Back at Dungeness Beach, The Soup Dragons have survived the ordeal of Sushil’s driving, and the owner of the Triumph Vitesse is looking mighty relieved. There’s an air of optimism about them, and it isn’t really the result of a second chart hit. Sushil is keen to point out, “It’s a bonus if it hits, if not it’s no big deal.” No, the band and Sean in particular – are more pleased with the product of their latest recording sessions, which, more than providing a series of chart hits, has given them what they feel to be their most “complete” recordings ever. Totally and utterly pleased with the overall sound of both ‘I’m Free’ and ‘Mother Universe’, Sean Dickson can do no more than point to the monstrously huge new version of ‘Sweetmeat’ – a track from their ‘Lovegod’ album that has been re-recorded and looks likely to be the third of a trio of hits.

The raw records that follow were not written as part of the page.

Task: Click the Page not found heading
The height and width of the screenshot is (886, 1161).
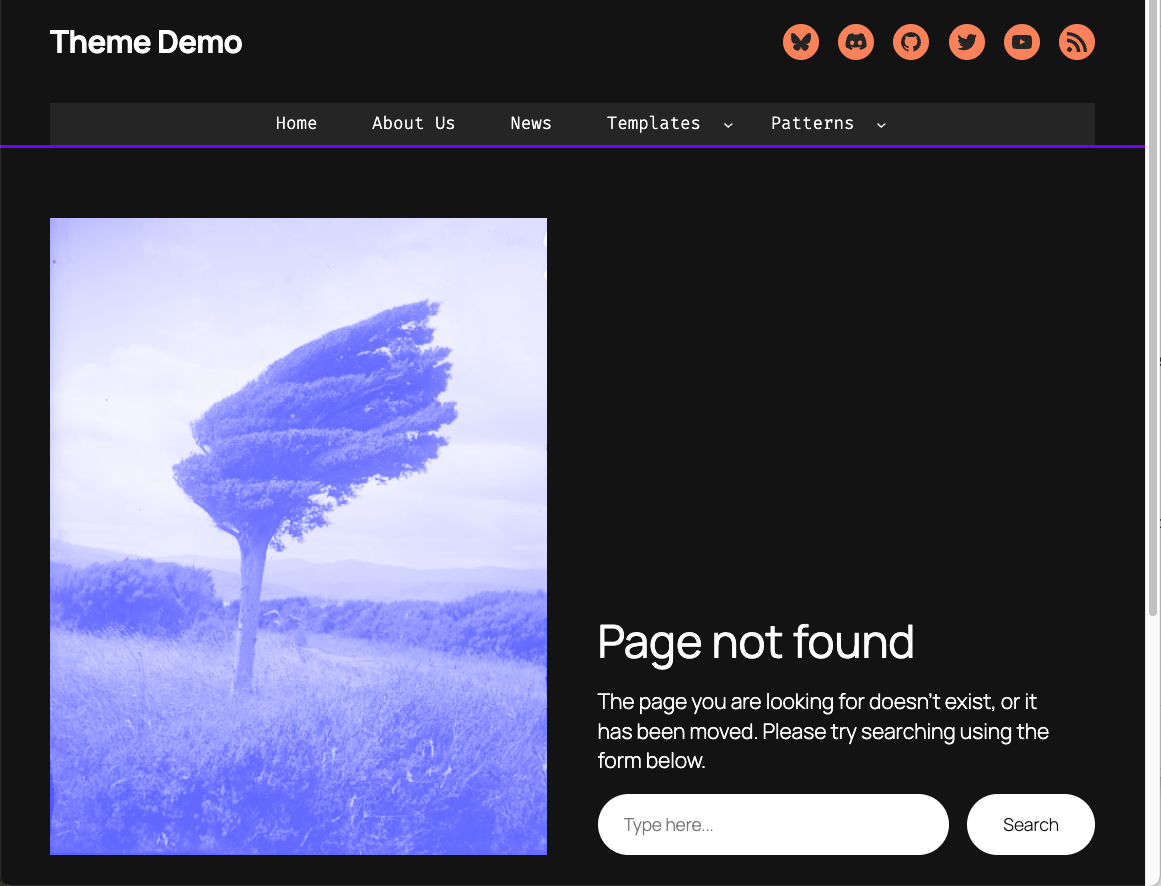Action: tap(755, 643)
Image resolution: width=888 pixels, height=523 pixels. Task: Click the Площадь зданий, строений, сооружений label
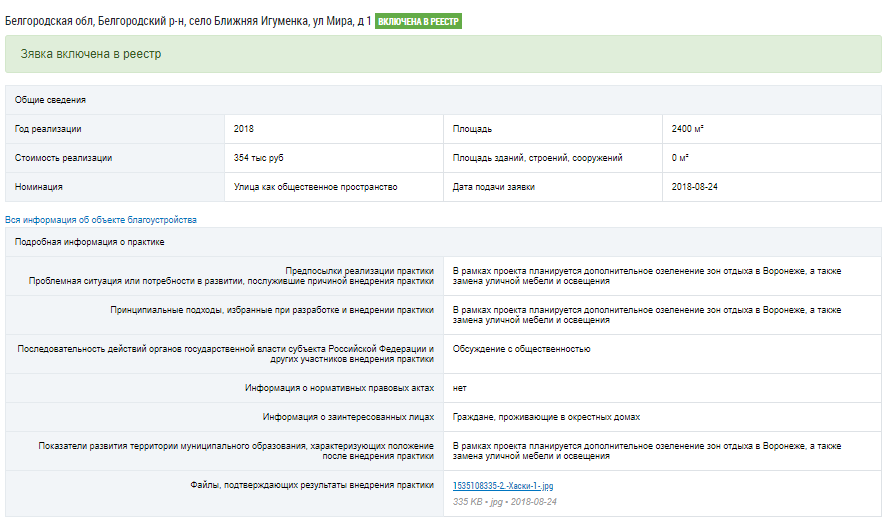(x=537, y=158)
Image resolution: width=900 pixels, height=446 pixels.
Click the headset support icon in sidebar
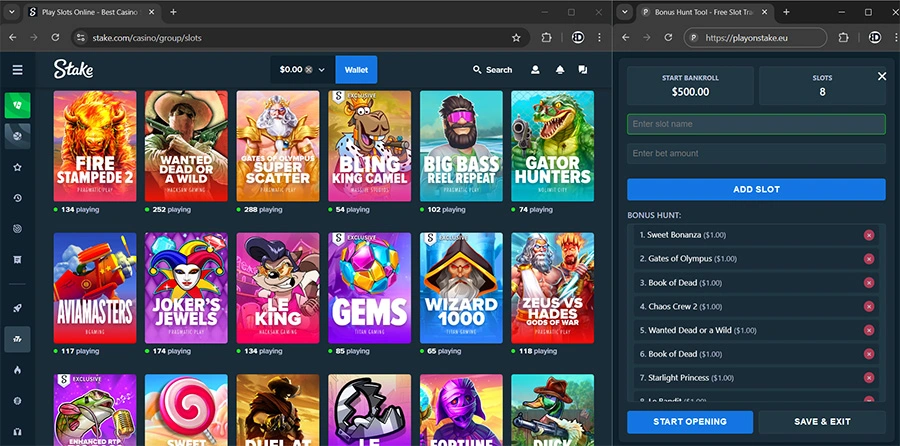(17, 432)

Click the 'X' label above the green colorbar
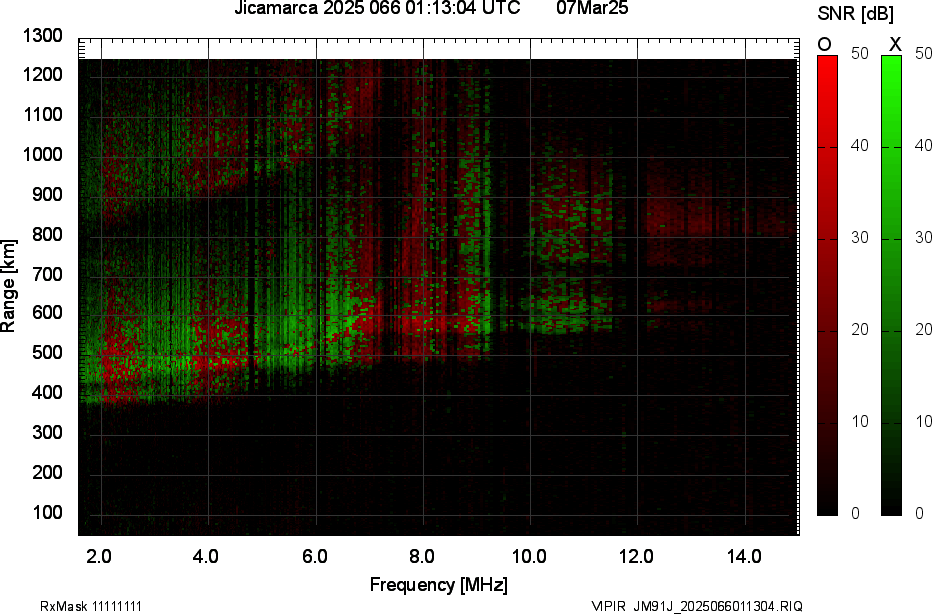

As we walk towards the sea to finish the Rage photo session, Sean is adamant about his place in the music business, an attitude that destroys the arguments of his critics and leaves no room for compromise. “You create such a kind of hatred towards really marketed music,” he says, refusing to climb a large wooden structure for a “wacky” photo opportunity. “There are things that we just won’t do, that we refuse to do.”